This resource centre contains lots of useful information on various aspects of dyslexia and learning difficulties. Click on an item in the menu to the right to display the information for that item in the page area below.

If there is anything you want to know and are unable to find it here then please feel free to contact Dyslexikit.

Assessments and Tests

Whether children have difficulties or not, it is important to know the stage that children have reached in their learning. In this way, the most appropriate level of teaching can be delivered.

This is even more important for children who have some difficulties. School teaching staff should be able, at the very least, to test your child’s reading and spelling levels. Test results will tell you your child’s reading and spelling ages.

Many different tests will do this. Probably the best reading accuracy tests are those that require your child to read single words rather than sentences. These will show how well your child ‘decodes’ words without the help of context – the meaning provided by the other words in a sentence. Other reading tests will provide information about how well your child gets meaning from text, and how quickly he reads.

Reading and spelling tests may also provide what is known as a Standard Score. This is the best score for comparing your child’s level with those of his peers. A Standard Score is given as a number and shows the extent to which your child’s score is above or below the average for children of the same age as your child. An average Standard Score will always be a number between 85 and 115 for any test. Below 85 is below average: above 115 is above average.

If you are shown your child’s test scores, you may sometimes see a Percentile Rank number. This is your child’s rank in a standard group of 100 people on whom the test was normed. Percentile Ranks, therefore, range from 1 to 99 with 50 representing an average performance on the test. The disadvantage of a percentile score is that the scale units are not equal over the range of possible scores. A Standard Score is a far better indicator of level and you should ask for this when possible.

To summarise, a reading or spelling test will usually provide you with three types of score:

  • Age equivalent
  • Standard Score
  • Percentile Rank

If you are concerned that your child may be dyslexic, you should seek a detailed assessment from an educational psychologist or a Specialist Teacher with an appropriate level of training and qualification.

These specialist assessments will provide much more information for you and your child’s teacher. You should be offered a full battery of tests that will detail your child difficulties and strengths. You should also be provided with a full and detailed report. The report will provide information about the tests used, the results and implications, and recommendations for teaching. You can sometimes organize a full assessment through your child’s school, but you may otherwise need to seek an independent assessment, which normally incurs a fee. Independent assessments are available for any age group.

GCSE Students

GCSE Awarding Bodies (used to be called Examination Boards) have a responsibility to ensure equal opportunities for young people taking exams. With this in mind, special arrangements, known as Access Arrangements, are sometimes provided for children in order that they are not unfairly disadvantaged, and that they achieve the grades they deserve.

There are different kinds of Access Arrangements depending on the young person’s difficulties and their eligibility. An assessment is always required before a decision is made by the school and/or the Awarding Body, and an assessment does not guarantee that Access Arrangements will be granted.

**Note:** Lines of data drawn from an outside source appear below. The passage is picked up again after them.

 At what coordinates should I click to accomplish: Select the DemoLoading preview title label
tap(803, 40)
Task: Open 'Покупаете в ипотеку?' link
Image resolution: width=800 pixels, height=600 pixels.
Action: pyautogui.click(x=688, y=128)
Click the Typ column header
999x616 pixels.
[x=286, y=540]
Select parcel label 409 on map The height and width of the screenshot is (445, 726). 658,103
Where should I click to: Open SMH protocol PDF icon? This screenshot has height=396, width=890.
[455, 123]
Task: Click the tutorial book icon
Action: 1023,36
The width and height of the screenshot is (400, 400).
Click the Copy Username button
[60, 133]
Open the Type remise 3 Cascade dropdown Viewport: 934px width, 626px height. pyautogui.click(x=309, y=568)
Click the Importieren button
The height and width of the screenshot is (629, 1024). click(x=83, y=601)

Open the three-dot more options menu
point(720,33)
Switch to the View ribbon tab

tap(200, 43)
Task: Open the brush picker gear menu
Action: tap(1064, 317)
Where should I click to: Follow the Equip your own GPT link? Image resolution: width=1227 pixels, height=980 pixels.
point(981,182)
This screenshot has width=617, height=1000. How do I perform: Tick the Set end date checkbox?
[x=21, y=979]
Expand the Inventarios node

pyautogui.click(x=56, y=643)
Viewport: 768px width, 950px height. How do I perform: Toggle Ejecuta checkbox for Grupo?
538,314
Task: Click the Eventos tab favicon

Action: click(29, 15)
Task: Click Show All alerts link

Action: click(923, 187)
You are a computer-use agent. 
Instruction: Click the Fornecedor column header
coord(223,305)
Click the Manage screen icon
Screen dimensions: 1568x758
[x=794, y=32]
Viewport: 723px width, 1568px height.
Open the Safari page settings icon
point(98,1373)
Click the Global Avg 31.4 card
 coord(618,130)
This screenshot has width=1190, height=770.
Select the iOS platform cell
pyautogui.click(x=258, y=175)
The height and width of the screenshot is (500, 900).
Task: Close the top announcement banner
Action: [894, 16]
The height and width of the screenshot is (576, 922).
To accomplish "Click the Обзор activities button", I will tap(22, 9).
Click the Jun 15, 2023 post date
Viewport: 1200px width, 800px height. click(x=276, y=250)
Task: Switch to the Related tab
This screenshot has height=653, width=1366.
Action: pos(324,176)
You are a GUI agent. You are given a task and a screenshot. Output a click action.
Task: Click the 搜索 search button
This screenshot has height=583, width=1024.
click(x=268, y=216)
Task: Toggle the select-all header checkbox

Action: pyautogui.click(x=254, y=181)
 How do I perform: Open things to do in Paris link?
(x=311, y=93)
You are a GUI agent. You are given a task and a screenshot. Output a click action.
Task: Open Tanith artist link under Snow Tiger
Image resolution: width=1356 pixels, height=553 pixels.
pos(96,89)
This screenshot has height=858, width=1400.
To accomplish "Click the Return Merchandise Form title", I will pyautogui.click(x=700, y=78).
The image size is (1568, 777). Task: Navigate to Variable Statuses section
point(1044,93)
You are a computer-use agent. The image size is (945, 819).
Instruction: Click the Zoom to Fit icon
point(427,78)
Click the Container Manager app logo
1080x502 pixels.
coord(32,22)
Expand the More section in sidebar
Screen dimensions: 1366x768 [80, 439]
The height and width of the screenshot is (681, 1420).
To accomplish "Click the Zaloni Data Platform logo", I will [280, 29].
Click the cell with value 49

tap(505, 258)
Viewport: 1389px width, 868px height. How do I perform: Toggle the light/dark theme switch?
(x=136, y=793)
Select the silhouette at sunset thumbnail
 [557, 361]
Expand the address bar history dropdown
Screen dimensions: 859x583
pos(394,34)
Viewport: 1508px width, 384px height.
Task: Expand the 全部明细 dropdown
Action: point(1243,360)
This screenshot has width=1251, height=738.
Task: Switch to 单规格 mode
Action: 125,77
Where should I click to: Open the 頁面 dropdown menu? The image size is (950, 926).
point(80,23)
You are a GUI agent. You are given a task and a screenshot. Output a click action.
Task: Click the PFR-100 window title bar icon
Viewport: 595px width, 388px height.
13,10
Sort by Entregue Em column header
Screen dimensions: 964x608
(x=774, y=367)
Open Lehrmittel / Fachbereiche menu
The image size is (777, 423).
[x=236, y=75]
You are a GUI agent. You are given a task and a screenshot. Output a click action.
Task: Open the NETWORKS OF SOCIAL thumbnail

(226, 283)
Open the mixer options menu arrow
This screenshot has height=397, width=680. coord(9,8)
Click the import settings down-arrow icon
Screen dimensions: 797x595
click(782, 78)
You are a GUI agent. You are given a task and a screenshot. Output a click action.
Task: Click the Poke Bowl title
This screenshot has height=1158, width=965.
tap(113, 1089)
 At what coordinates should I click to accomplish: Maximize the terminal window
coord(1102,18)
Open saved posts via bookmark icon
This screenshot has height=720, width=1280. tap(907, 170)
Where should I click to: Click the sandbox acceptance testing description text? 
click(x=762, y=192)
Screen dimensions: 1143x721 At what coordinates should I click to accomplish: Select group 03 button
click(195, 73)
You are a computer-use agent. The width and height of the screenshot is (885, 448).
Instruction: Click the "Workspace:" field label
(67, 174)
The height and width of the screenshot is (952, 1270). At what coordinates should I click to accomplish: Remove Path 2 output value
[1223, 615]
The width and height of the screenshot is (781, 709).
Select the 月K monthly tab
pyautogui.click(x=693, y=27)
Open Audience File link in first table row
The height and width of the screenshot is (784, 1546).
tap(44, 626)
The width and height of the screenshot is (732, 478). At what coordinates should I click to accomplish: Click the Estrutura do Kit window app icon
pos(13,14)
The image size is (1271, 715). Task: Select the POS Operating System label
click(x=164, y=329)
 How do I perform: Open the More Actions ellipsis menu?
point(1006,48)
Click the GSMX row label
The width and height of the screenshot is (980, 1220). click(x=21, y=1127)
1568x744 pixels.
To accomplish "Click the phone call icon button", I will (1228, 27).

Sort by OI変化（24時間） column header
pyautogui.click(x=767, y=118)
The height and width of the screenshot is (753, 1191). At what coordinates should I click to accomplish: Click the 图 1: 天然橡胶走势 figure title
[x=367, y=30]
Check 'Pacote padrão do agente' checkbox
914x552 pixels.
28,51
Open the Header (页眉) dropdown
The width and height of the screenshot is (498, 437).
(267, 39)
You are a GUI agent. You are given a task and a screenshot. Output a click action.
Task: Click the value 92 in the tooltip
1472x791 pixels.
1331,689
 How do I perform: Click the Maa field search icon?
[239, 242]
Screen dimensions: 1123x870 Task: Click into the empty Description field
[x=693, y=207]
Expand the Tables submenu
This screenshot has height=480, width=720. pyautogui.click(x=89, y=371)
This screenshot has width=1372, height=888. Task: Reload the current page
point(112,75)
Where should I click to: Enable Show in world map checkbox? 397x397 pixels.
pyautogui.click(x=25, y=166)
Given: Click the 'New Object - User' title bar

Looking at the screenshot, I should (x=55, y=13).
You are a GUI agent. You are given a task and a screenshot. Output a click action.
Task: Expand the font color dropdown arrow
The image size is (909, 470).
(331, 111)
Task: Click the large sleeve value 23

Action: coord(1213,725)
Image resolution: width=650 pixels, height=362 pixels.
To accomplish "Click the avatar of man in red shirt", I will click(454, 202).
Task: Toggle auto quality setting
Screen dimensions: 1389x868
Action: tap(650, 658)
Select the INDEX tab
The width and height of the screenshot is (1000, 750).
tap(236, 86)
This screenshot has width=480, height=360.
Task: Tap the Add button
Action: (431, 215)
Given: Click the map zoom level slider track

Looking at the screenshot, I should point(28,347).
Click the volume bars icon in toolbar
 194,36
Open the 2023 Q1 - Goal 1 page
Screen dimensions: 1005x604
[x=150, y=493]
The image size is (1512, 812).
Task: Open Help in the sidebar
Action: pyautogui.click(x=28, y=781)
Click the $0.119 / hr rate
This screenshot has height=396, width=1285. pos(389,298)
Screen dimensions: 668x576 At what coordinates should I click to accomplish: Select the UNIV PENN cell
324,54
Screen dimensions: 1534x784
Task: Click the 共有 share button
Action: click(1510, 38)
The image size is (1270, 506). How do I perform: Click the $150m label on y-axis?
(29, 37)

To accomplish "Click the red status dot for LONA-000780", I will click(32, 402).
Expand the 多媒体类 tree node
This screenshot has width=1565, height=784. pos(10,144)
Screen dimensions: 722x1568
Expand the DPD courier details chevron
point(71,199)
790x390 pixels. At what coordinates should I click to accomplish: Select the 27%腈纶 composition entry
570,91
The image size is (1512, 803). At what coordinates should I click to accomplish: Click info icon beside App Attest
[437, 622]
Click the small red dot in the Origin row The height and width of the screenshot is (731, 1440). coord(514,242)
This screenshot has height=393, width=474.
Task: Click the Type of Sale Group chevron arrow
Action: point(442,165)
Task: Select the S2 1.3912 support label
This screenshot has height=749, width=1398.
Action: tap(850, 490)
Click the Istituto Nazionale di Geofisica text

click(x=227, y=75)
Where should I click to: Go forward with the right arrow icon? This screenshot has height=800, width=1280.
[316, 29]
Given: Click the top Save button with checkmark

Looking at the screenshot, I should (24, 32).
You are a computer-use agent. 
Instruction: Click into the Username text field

The main types of Access Arrangements are:

  • Extra time, for candidates who work very slowly
  • Rest breaks, for poor concentration or extreme stress
  • Readers, for extremely poor or non-readers
  • Reading aloud, for those who have reading difficulties and who concentrate better if they can hear themselves
  • Scribes, for those whose writing is virtually illegible
  • Word processors, for very poor writers but who are used to typing their work
  • Transcripts of scripts which may be hard for the examiners to read
  • Prompters, for those who lose concentration very easily.

There are no arrangements for poor spellers.

Candidates should be identified as early as possible in their school career so that:

  • Candidates know what is available
  • Arrangements are in place for module tests, course work and terminal papers
  • The Centre or school can make the arrangements
  • The arrangements can reflect what normally happens in the classroom
  • Early application can be made to the Awarding Bodies
  • Candidates can practice using the agreed arrangements in class tests, annual exams, Natioanl Curriculum Tests and mock exams.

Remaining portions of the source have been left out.